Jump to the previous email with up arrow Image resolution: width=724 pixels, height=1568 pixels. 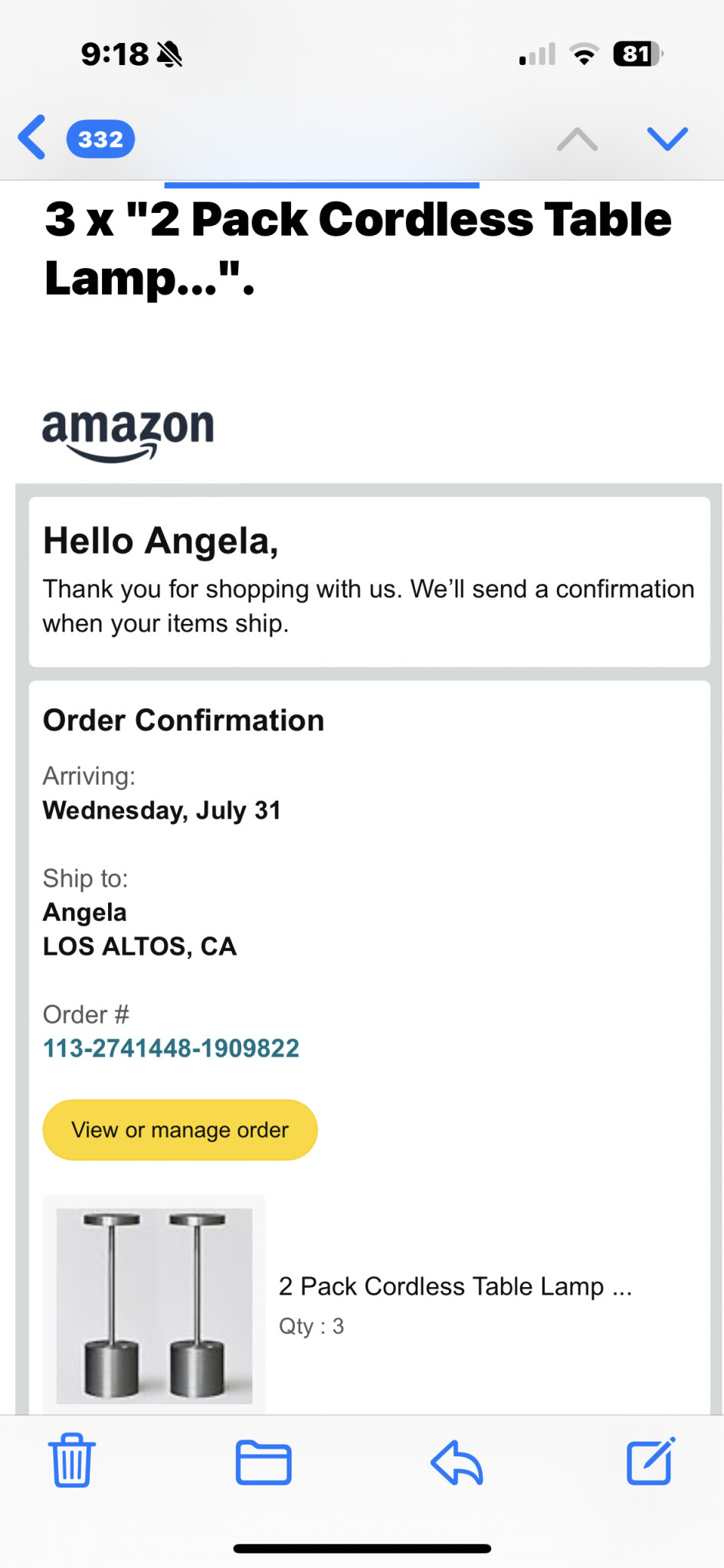click(577, 139)
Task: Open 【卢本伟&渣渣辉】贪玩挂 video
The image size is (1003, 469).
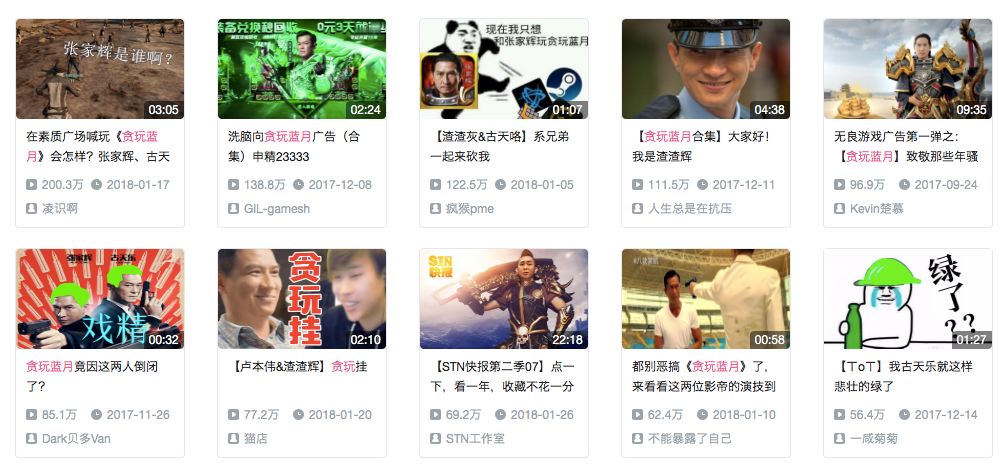Action: [302, 298]
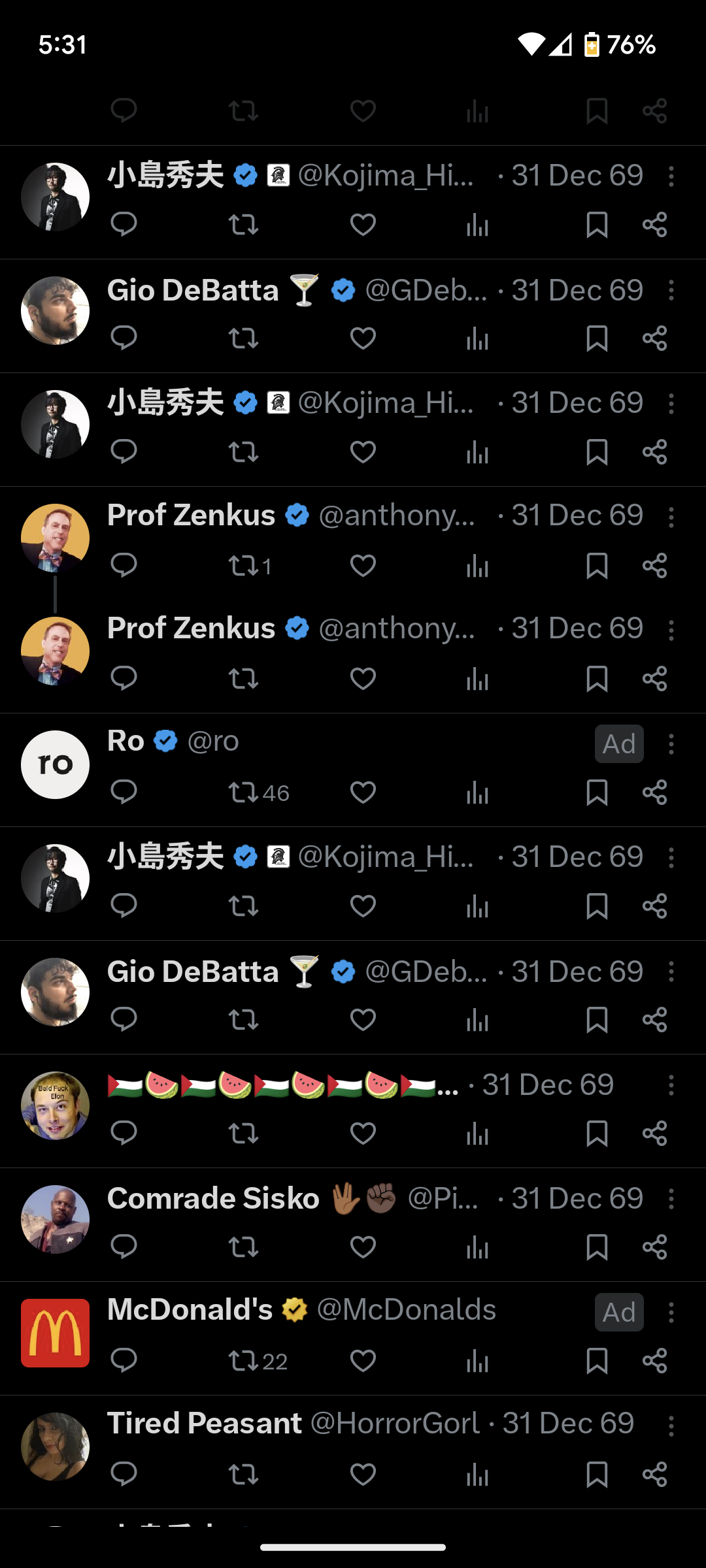View analytics for McDonald's post
This screenshot has width=706, height=1568.
pos(478,1361)
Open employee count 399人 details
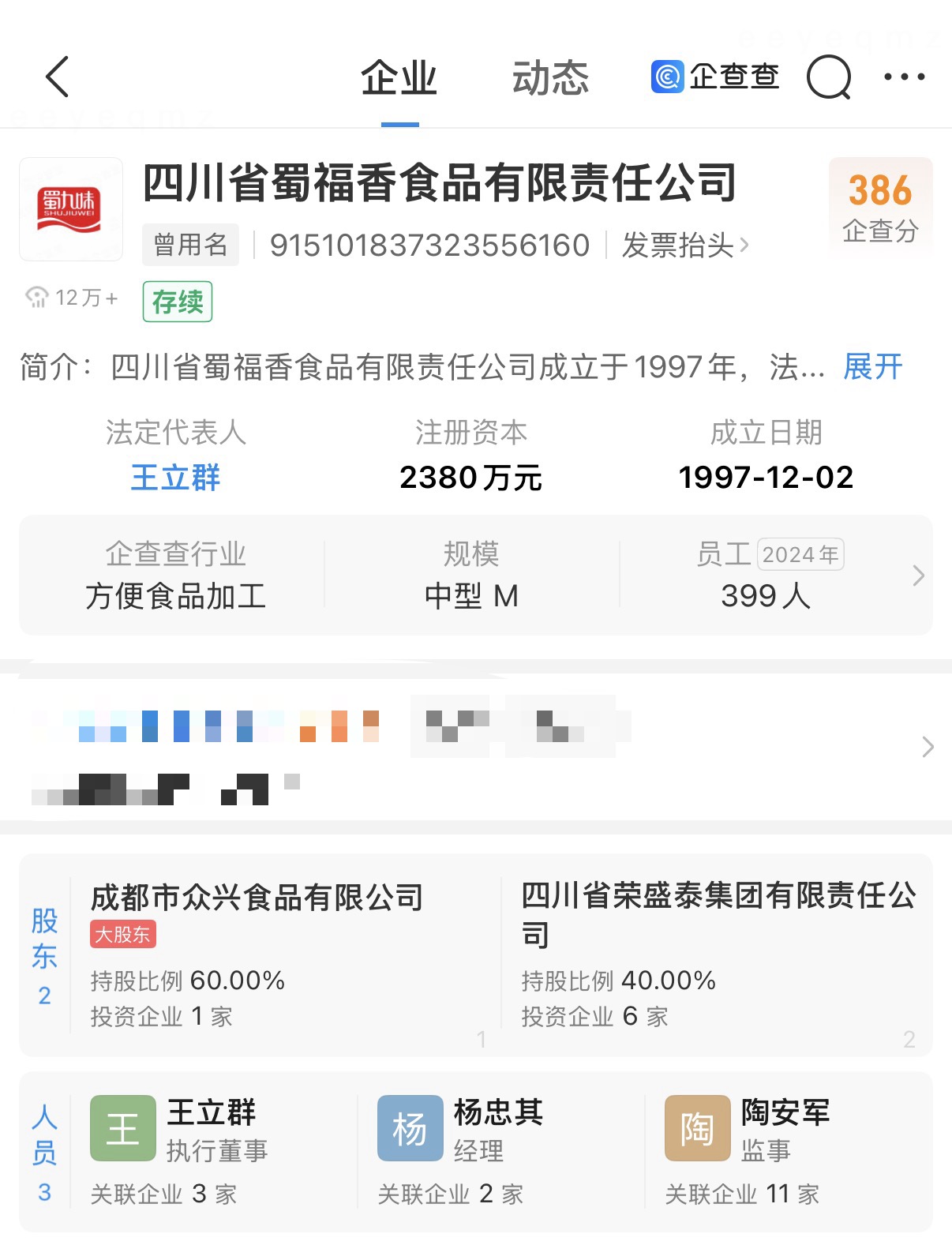 tap(766, 595)
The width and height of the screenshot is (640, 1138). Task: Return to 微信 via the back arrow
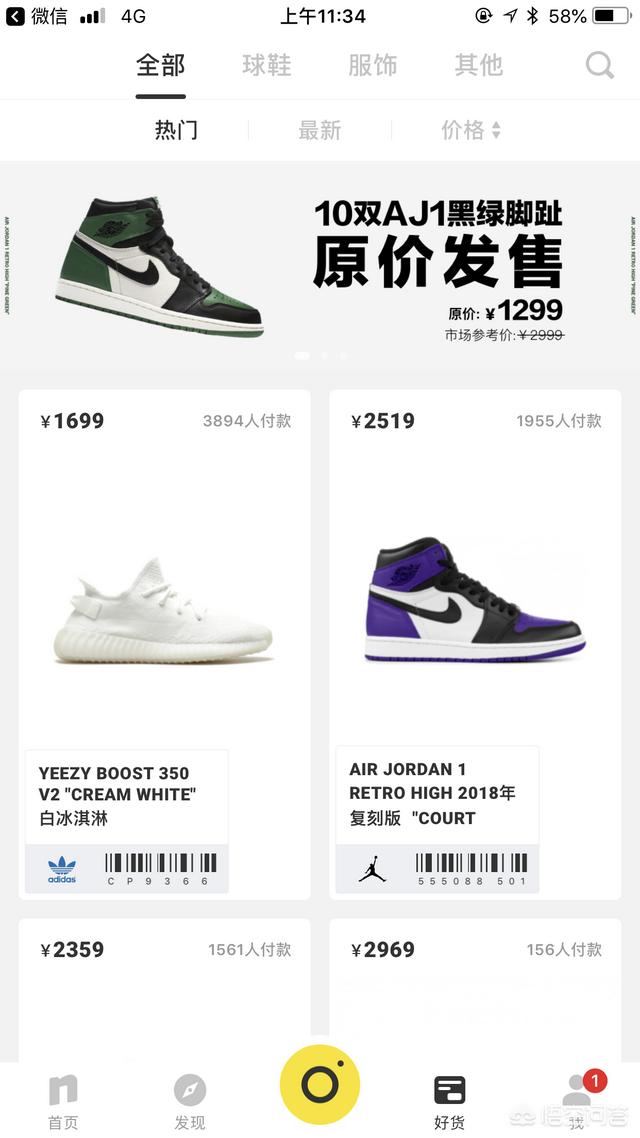pos(36,16)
▬▬▬▬▬▬
WHAT NEEDS TO BE DONE:
Report each line of the entries above that contains the word "screenshot".

RESULT OF THE TASK:
This screenshot has width=706, height=1568.
The width and height of the screenshot is (640, 1138). Task: Return to 微信 via the back arrow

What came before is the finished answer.